● Work instructions
The response must be a precise copy of the records that follow.

-------- Records for this exercise --------

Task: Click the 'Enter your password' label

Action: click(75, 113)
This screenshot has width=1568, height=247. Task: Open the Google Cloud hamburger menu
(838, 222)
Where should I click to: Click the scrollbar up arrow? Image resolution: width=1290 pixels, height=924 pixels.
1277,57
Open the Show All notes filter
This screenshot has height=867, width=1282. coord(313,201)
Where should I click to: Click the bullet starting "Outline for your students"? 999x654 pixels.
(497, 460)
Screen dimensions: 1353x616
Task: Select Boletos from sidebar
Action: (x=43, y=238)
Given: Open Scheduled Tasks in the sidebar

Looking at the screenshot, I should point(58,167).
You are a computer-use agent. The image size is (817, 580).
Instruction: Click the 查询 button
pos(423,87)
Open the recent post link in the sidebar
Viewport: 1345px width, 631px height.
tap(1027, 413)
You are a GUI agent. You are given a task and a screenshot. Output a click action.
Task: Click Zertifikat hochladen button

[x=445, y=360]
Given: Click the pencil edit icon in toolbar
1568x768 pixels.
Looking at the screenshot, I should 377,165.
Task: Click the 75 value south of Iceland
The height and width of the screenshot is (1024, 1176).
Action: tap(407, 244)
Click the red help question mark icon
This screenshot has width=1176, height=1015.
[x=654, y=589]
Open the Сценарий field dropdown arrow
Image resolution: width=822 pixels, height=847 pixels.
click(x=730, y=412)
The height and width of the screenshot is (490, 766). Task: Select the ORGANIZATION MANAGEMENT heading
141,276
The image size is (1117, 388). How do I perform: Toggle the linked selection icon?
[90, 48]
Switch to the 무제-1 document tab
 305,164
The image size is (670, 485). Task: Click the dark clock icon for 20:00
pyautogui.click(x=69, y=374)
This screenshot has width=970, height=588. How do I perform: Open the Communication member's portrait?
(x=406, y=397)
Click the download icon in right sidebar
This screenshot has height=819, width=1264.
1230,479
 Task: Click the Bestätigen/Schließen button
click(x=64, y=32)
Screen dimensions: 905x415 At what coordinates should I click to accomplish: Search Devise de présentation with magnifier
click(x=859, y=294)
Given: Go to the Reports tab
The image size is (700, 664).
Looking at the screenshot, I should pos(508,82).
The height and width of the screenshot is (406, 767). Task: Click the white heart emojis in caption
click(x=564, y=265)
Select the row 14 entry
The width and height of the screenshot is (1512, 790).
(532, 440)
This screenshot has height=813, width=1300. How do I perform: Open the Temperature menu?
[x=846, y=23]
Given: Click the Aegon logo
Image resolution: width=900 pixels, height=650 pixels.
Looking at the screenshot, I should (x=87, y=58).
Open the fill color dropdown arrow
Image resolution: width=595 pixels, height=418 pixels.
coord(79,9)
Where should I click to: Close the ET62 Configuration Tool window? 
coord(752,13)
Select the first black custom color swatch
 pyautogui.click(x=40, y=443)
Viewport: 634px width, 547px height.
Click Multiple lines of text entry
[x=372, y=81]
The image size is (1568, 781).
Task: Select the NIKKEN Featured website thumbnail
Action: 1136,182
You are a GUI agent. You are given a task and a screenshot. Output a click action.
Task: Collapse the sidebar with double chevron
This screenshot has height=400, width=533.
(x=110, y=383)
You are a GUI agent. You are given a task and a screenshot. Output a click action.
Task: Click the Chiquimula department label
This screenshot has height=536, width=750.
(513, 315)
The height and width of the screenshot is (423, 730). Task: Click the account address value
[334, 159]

--------

● Exercise output
Task: Click the 'Enter your password' label

Action: click(75, 113)
This screenshot has width=1568, height=247. Task: Open the Google Cloud hamburger menu
(838, 222)
Where should I click to: Click the scrollbar up arrow? Image resolution: width=1290 pixels, height=924 pixels.
1277,57
Open the Show All notes filter
This screenshot has height=867, width=1282. coord(313,201)
Where should I click to: Click the bullet starting "Outline for your students"? 999x654 pixels.
(497, 460)
Screen dimensions: 1353x616
Task: Select Boletos from sidebar
Action: (x=43, y=238)
Given: Open Scheduled Tasks in the sidebar

Looking at the screenshot, I should point(58,167).
You are a computer-use agent. The image size is (817, 580).
Instruction: Click the 查询 button
pos(423,87)
Open the recent post link in the sidebar
Viewport: 1345px width, 631px height.
tap(1027, 413)
You are a GUI agent. You are given a task and a screenshot. Output a click action.
Task: Click Zertifikat hochladen button

[x=445, y=360]
Given: Click the pencil edit icon in toolbar
1568x768 pixels.
Looking at the screenshot, I should 377,165.
Task: Click the 75 value south of Iceland
The height and width of the screenshot is (1024, 1176).
Action: tap(407, 244)
Click the red help question mark icon
This screenshot has width=1176, height=1015.
[x=654, y=589]
Open the Сценарий field dropdown arrow
Image resolution: width=822 pixels, height=847 pixels.
click(x=730, y=412)
The height and width of the screenshot is (490, 766). Task: Select the ORGANIZATION MANAGEMENT heading
141,276
The image size is (1117, 388). How do I perform: Toggle the linked selection icon?
[90, 48]
Switch to the 무제-1 document tab
 305,164
The image size is (670, 485). Task: Click the dark clock icon for 20:00
pyautogui.click(x=69, y=374)
This screenshot has width=970, height=588. How do I perform: Open the Communication member's portrait?
(x=406, y=397)
Click the download icon in right sidebar
This screenshot has height=819, width=1264.
1230,479
 Task: Click the Bestätigen/Schließen button
click(x=64, y=32)
Screen dimensions: 905x415 At what coordinates should I click to accomplish: Search Devise de présentation with magnifier
click(x=859, y=294)
Given: Go to the Reports tab
The image size is (700, 664).
Looking at the screenshot, I should pos(508,82).
The height and width of the screenshot is (406, 767). Task: Click the white heart emojis in caption
click(x=564, y=265)
Select the row 14 entry
The width and height of the screenshot is (1512, 790).
(532, 440)
This screenshot has height=813, width=1300. How do I perform: Open the Temperature menu?
[x=846, y=23]
Given: Click the Aegon logo
Image resolution: width=900 pixels, height=650 pixels.
Looking at the screenshot, I should (x=87, y=58).
Open the fill color dropdown arrow
Image resolution: width=595 pixels, height=418 pixels.
coord(79,9)
Where should I click to: Close the ET62 Configuration Tool window? 
coord(752,13)
Select the first black custom color swatch
 pyautogui.click(x=40, y=443)
Viewport: 634px width, 547px height.
Click Multiple lines of text entry
[x=372, y=81]
The image size is (1568, 781).
Task: Select the NIKKEN Featured website thumbnail
Action: 1136,182
You are a GUI agent. You are given a task and a screenshot. Output a click action.
Task: Collapse the sidebar with double chevron
This screenshot has height=400, width=533.
(x=110, y=383)
You are a GUI agent. You are given a task and a screenshot. Output a click action.
Task: Click the Chiquimula department label
This screenshot has height=536, width=750.
(513, 315)
The height and width of the screenshot is (423, 730). Task: Click the account address value
[334, 159]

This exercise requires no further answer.